When ground announcer Peter Crawford speaks, it’s like Golden Syrup pouring through the bullhorns.

And in his 39th year of calling agricultural shows and his 33rd straight Norco Primex, the disembodied dulcet tones of the veteran radio man are as crisp, clear and commanding as ever.

But, he says, the words didn’t always come out that way.

“My voice broke when I was 15 and it frightened my mother no end because she thought I had a disease,” Peter reminisced on Saturday.

“I had a very, very light voice and she was panicking until she saw my dad was laughing; he knew what was going on,” he said.

His voice suddenly deepening and living in the right house in the right street led Peter to a decorated 41-year radio career, starting in 1959 as a 16-year-old at 2MO at Gunnedah.

“Our front gate and the front door of 2MO were right opposite each other, just a few metres apart because the roads weren’t very wide in those days.

“The station manager Lou Worms asked me across the hedge one day if I wanted to be a radio announcer.

“As they did in those days, I applied for the job with a reel-to-reel (audition) tape and before I knew it, I was on-air that Sunday giving it a go.

“I went on at one o’clock and finished a four and when the shift finished Lou asked me when I could start my new career,” he said.

At the time Peter was working for Storeys department store at Gunnedah, but wasted no time in handing in his two weeks’ notice.

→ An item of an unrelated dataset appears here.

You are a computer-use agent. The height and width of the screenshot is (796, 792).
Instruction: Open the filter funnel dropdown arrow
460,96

“Everything in those days was manual, nothing was automated.

“We had big discs and reel to reel tapes and cartridges, and it was a lot of work and lot of fun at the same time,” he said.

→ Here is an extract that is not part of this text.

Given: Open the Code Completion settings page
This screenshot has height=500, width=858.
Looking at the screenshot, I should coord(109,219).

Almost as an afterthought, Peter reveals that his very first radio interview was with none other than the Prime Minister of the day, the ‘Father of the Liberal Party’, Sir Robert Menzies.

“I was still only 16 years of age at 2MO.

“He was a big man, Bob, and he said to me ‘I believe you’re the one who is going to interview me’, and I told him I was.

“He asked me if I was frightened and I said I wasn’t, but I didn’t have a clue what I was going to ask him.

“We spoke for 13 minutes and when he got up, he said, ‘well, if you’re 16, I’d like to see what you’re going to be like when you’re 30′,” Peter laughed of his Prime Ministerial seal of career approval.

After two years at 2MO the road beckoned with station postings at Newcastle, Townsville, Sydney, Moree and Grafton.

Along the way he met and worked with the biggest names in Australian radio and international entertainment.

“I worked with John Laws who was a hard man to work with but also a nice guy, and I worked alongside 2GB’s Ken Sparks and Ward Pally Austin, who were big names in Sydney at the time.

“I actually took over from John Laws at 4TO in Townsville, and the listeners were rather intrigued when John Laws’ voice left and mine came on sounding pretty much the same.”

But it’s the roll call of some truly stellar names that causes Peter’s face to really light up.

“I had a program when I was at 2MW at Murwillumbah called the Personality of the Week and I’d go up to the Gold Coast to the old Broadbeach Hotel where a lot of the famous entertainers performed and stayed.

“I had the pleasure of talking to Charlton Heston, Stella Stevens, James Mason, the Monkees, the Rolling Stones, Liberace and a lot of others.

“It was six years of having a marvellous time talking those people,” he said.

Peter said he came across the odd ‘stinker’ but most were happy to spend time in front of his microphone.

“One of the nicest was Cliff Richard, who was an absolute gentleman.

“When I went to England for a visit in the 70’s, my wife and I ended up staying at his house.

“His next-door neighbour was Frank Ifield and Maurice Gibb lived on the other side of him, so we had a BBQ.

“It was just tremendous, and they just treated us like they knew us forever,” he said.

The innately modest Peter says he has no intentions of writing an autobiography.

“Radio was just what I wanted to do; I stuck at it I had a great career.

“I’ve got a lot of memories that I cherish and a lot of memories I’ll keep to myself,” he said.

Indeed, from Prime Ministers to Primex, Peter Crawford has seen and called it all.